I once had a young student in a local workshop, who told me (eyes shining)…I want my first book to contain everything that’s important in the world…
I knew how he felt. Once you realise you are destined to be a writer, the next step is to want to write about things that will influence society. You want your work to last a lifetime – longer – to become a literary classic. You want to be seen to take on the big questions, the crucial arguments of your time. You’ll want to say new, controversial and exciting things and get reviews that promise great things for you.
But please don’t be in too much of a hurry to get on with this ‘idea of a lifetime’ – don’t start trying to get everything that’s important in the world into your first book – for at least for the reasons below:
Only known color photograph of the author, Leo Tolstoy, taken in 1908 by Sergey Prokudin-Gorsky |
- Tolstoy has already written War and Peace. Proust has already written Remembrance of Things Past.
- It took Proust 14 years to write the 7 volumes of his novel.

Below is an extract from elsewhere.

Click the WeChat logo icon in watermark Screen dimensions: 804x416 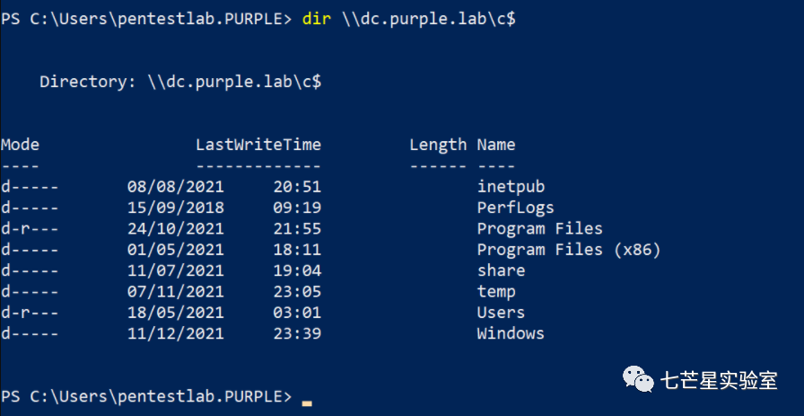[x=638, y=379]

- War and Peace is filled with seriously big-league subjects and has hundreds of characters, but Tolstoy didn’t consider it to be a novel, so much as a work of philosophy.

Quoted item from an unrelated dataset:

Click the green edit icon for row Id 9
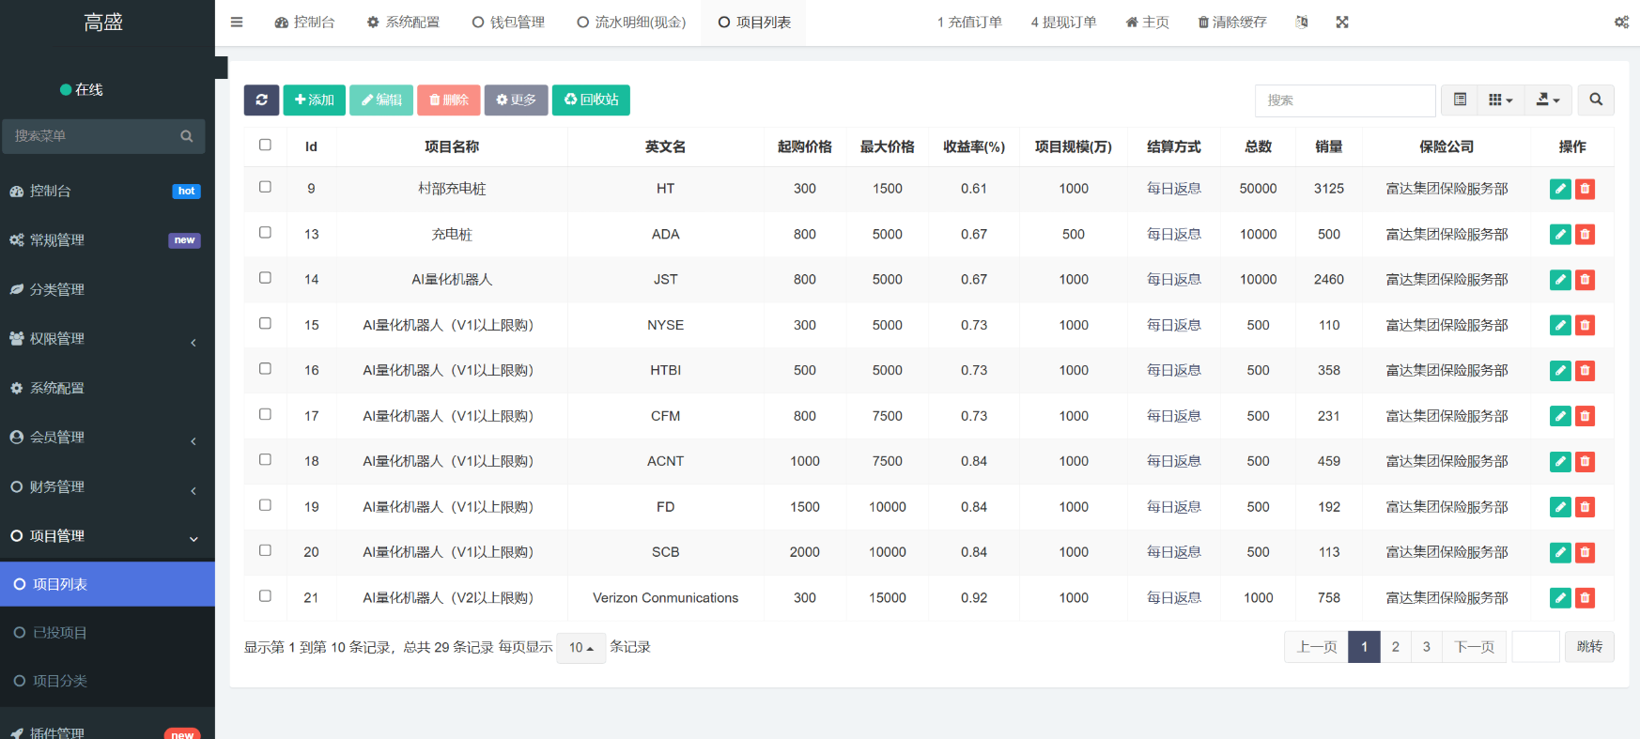 1560,189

- People are drawn to the small things in life. This is where fiction often gains supremacy over non-fiction. By keeping things local, personal, focused and tight you gain the reader’s attention, their empathy and identity. By concentrating on the particular, you can, by symbol, example and theme, subtly examine the larger issues. After all, Remembrance of Things Past focuses on a biscuit dipped in tea.
- Maybe you are destined to write this ‘idea of your lifetime’. But if you actively seek it out and attempt to write it at the first stage of your writing life, it will not be the achievement it might become if you begin by honing your skills as a published writer.
- First writings are the ones that are most likely not to be published…or even publishable. Most new writers have pushed many ideas, half-written and unfinished, into a bottom drawer before they see their name on a contract.
- Proust himself said… The real voyage of discovery consists not in seeking new landscapes, but in having new eyes…It is quite likely that your ‘idea of a lifetime’ may actually be discovered when you are writing the inconsequential, the everyday, the ordinary. The trick is to see these things with ‘new eyes’.
As a writer, I suggest that using big, political or social themes as the building bricks of your novel is the wrong way round. Focusing on characters, their lives and how they are affected by internal and external events, will allow those significant themes to be drawn out of the writing, rather than stuffed in.
When I began writing about my central character in The Shaman Mysteries, I knew I wanted to create a character that people would love, and feel strongly about, so that when she got into deep hot water – which she always does, of course! – they would want her to to use her wits and courage to end up safe and well. On Goodreads, a reviewer says of In the Moors;
That’s exactly what I want to hear, because while writing the book, I concentrated on Sabbie’s story, using my experience of shamanism, because it was something I felt strongly about, to enrich that story. The big themes emerged in a natural, organic way – I was writing about metaphysics, abuse, trust, madness, and how we cope with childhood trauma. Recently John A contacted me on Facebook to say;
I am right now in the middle of your first novel! I like the main character and her inner fights (about relationship,money charging,…), even if she is a woman! No, its very insightful and I am learning with every page something new: Great!!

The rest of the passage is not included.